His father was silent. Inwardly he was saying to himself: “The chances are she’ll be going back to Deauville this afternoon.”

There had not been much to gather from the newspapers heaped at their feet. Austria had ordered general mobilisation; but while the tone of the despatches was nervous and contradictory that of the leading articles remained almost ominously reassuring. Campton absorbed the reassurance without heeding its quality: it was a drug he had to have at any price.

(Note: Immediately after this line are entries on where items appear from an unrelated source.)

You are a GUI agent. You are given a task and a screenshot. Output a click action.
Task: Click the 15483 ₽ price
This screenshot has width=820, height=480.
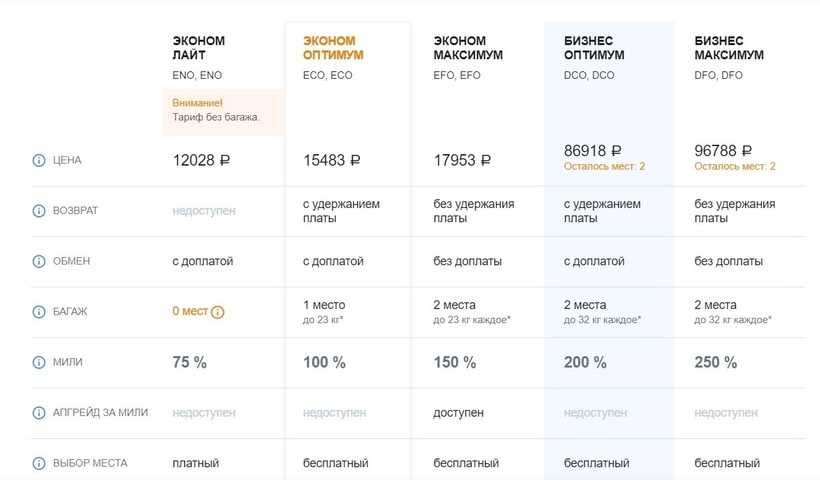331,160
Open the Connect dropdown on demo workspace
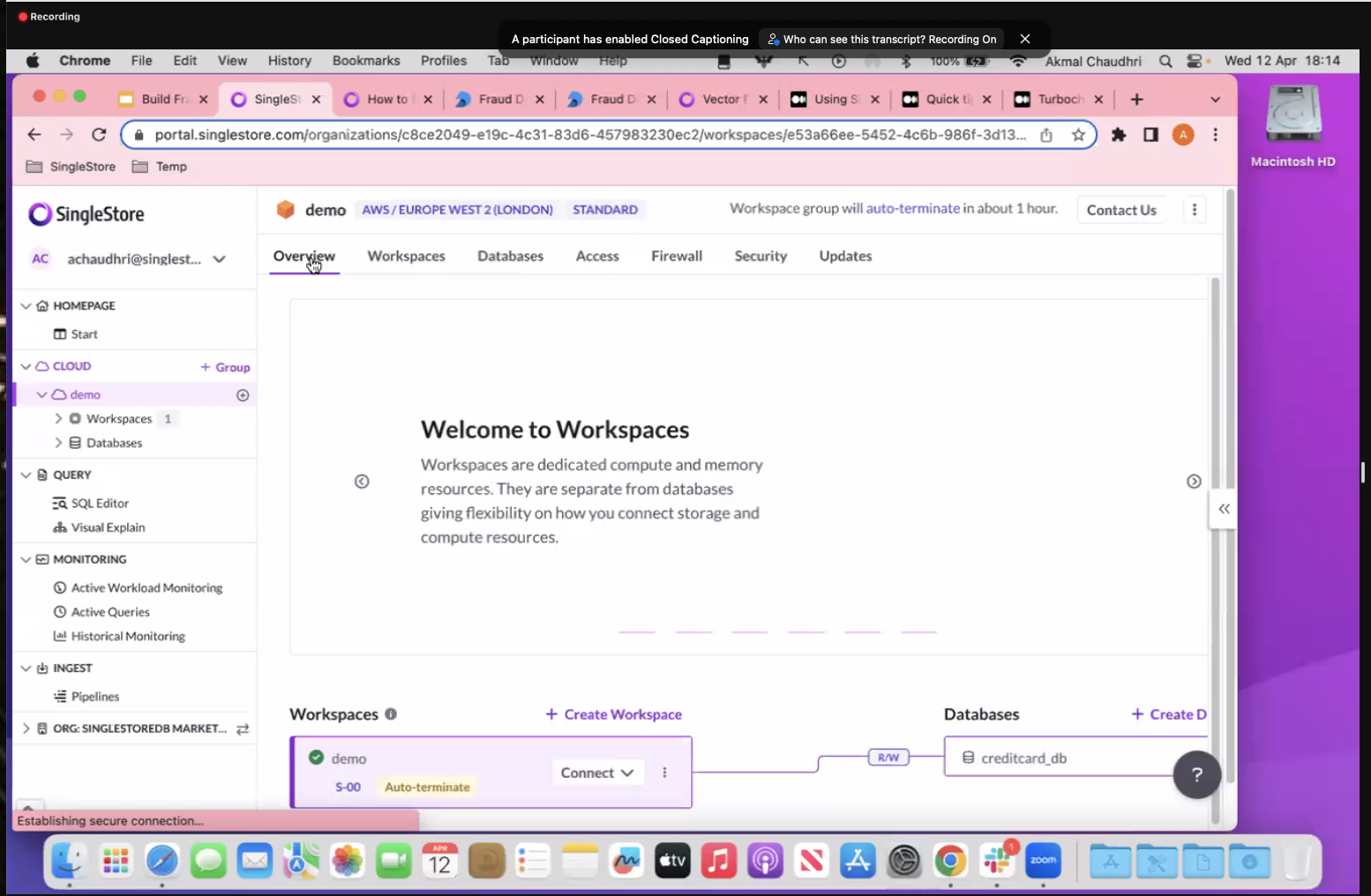Screen dimensions: 1371x896 click(597, 773)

He expected the Javanese dancer to sit to him that afternoon, but he had not proposed to George to be present. On the chance that things might eventually take a wrong turn he meant to say a word to Fortin-Lescluze; and the presence of his son would have been embarrassing.

“You’ll be back for lunch?” he called to George, who still lounged on the terrace in pyjamas.

“Rather.—That is, unless mother makes a point ... in case she’s leaving.”

“Oh, of course,” said Campton with grim cordiality.

“You see, dear old boy, I’ve got to see Uncle Andy some time....” It was the grotesque name that George, in his babyhood, had given to Mr. Brant, and when he grew up it had been difficult to substitute another. “Especially now——” George added, pulling himself up out of his chair.

“Now?”

They looked at each other in silence, irritation in the father’s eye, indulgent amusement in the son’s.